Au chlorure de potassium (28)

Cire de Carnauba

4

Numéro 1

Cire d'abeille

 

 

            L'objectif utilisé est ici un Schneider-Kreunzach Symmar-S 300mm à f/5,6 ; les expositions sont réalisées en plein soleil, avec une pose de 15 minutes par papier.

 

            Après le développement, aucun négatif n'est malheureusement acceptable. A cela, on peut suggérer plusieurs hypothèses :

. les conditions météorologiques nous ont obligés à attendre 72 heures entre la préparation des papiers et l'exposition ; ce temps de latence a pu être néfaste pour la sensibilité du procédé, qu'il soit ciré avec l'une ou l'autre des deux cires

. La cire de Carnauba réagit mal au spectre solaire, et empêche la formation de l'image ; dans ce cas cependant les papiers n°2 ou 4 auraient dû fonctionner

. La cire de Carnauba nécessite un protocole de développement différent, quand la source est le spectre solaire ; là encore, on pourrait s'étonner que les papiers n°2 ou 4 ne fonctionnent pas

. le séchage du papier sensibilisé entre des feuilles de buvard est préjudiciable avec la cire de Carnauba

. nous avons effectué une erreur de manipulation.

 



[1] Voir l'annexe, p. XLVIII.

[2] De plus, Atlantis ne fournit ce papier que dans des quantités très élevées et, malgré les nombreux échantillons offerts, nous étions assez limités pour utiliser le Silversafe.

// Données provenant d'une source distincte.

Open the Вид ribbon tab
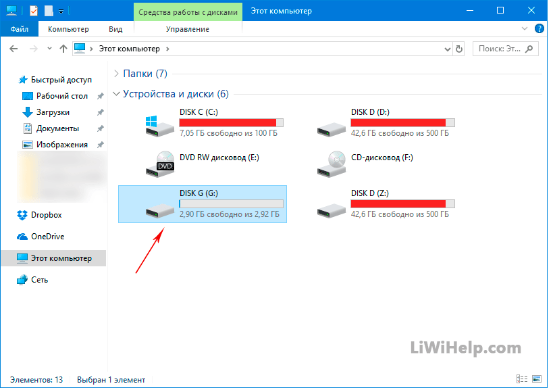The width and height of the screenshot is (553, 388). (x=115, y=29)
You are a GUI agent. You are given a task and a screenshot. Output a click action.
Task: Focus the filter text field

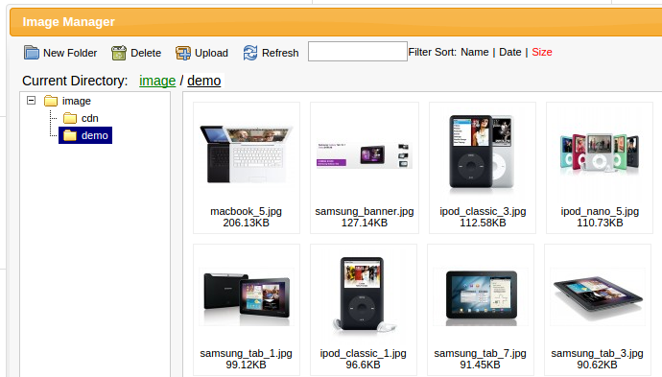coord(358,52)

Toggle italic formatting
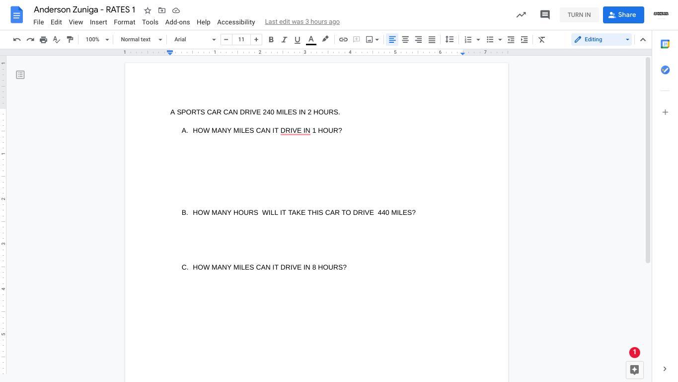[284, 39]
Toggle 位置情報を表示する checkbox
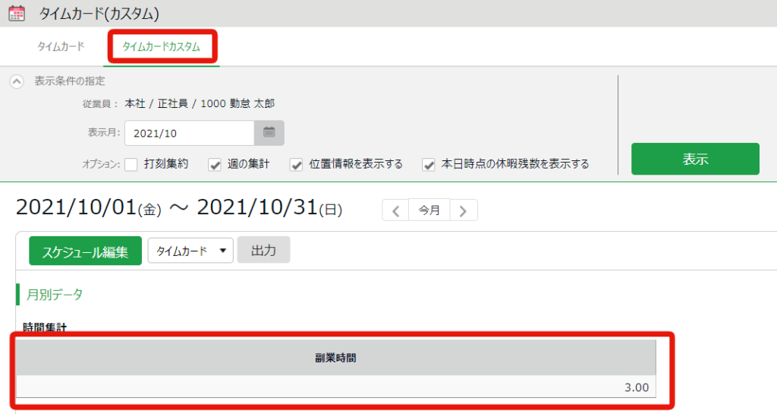777x414 pixels. coord(297,165)
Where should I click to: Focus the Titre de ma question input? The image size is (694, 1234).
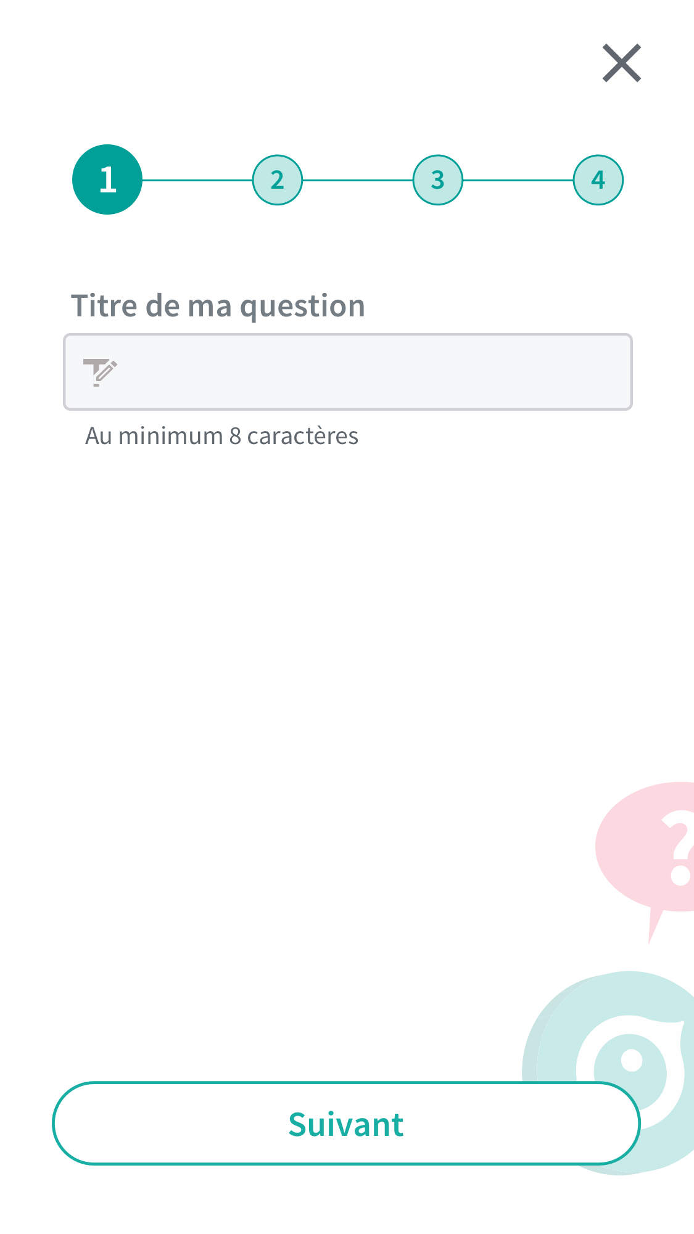pos(348,372)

[3] Cette huile provient pour une grande part du tournesol, et pour une quantité moindre du colza ; un très faible pourcentage provient du pépin de raisin.

[4] En note, nous pouvons évoquer notre essai de traitement d'un papier à l'acide sulfurique concentré. Ce procédé est utilisé dans la fabrication du papier parchemin. La manipulation nous a semblé intéressante pour tenter de substituer aux produits de huilage un traitement chimique, pour augmenter la transparence. La réaction du papier est très vive dans le cas du Photosafe, et il ne faut pas plus de 30 secondes pour que la cellulose soit totalement dégradée, et le papier détruit. En le trempant quelques secondes et en le rinçant immédiatement, nous avons obtenu un papier moins épais, mais fragilisé. Les paramètres de cette expérience seraient intéressants à optimiser, mais dépassent le cadre de notre étude.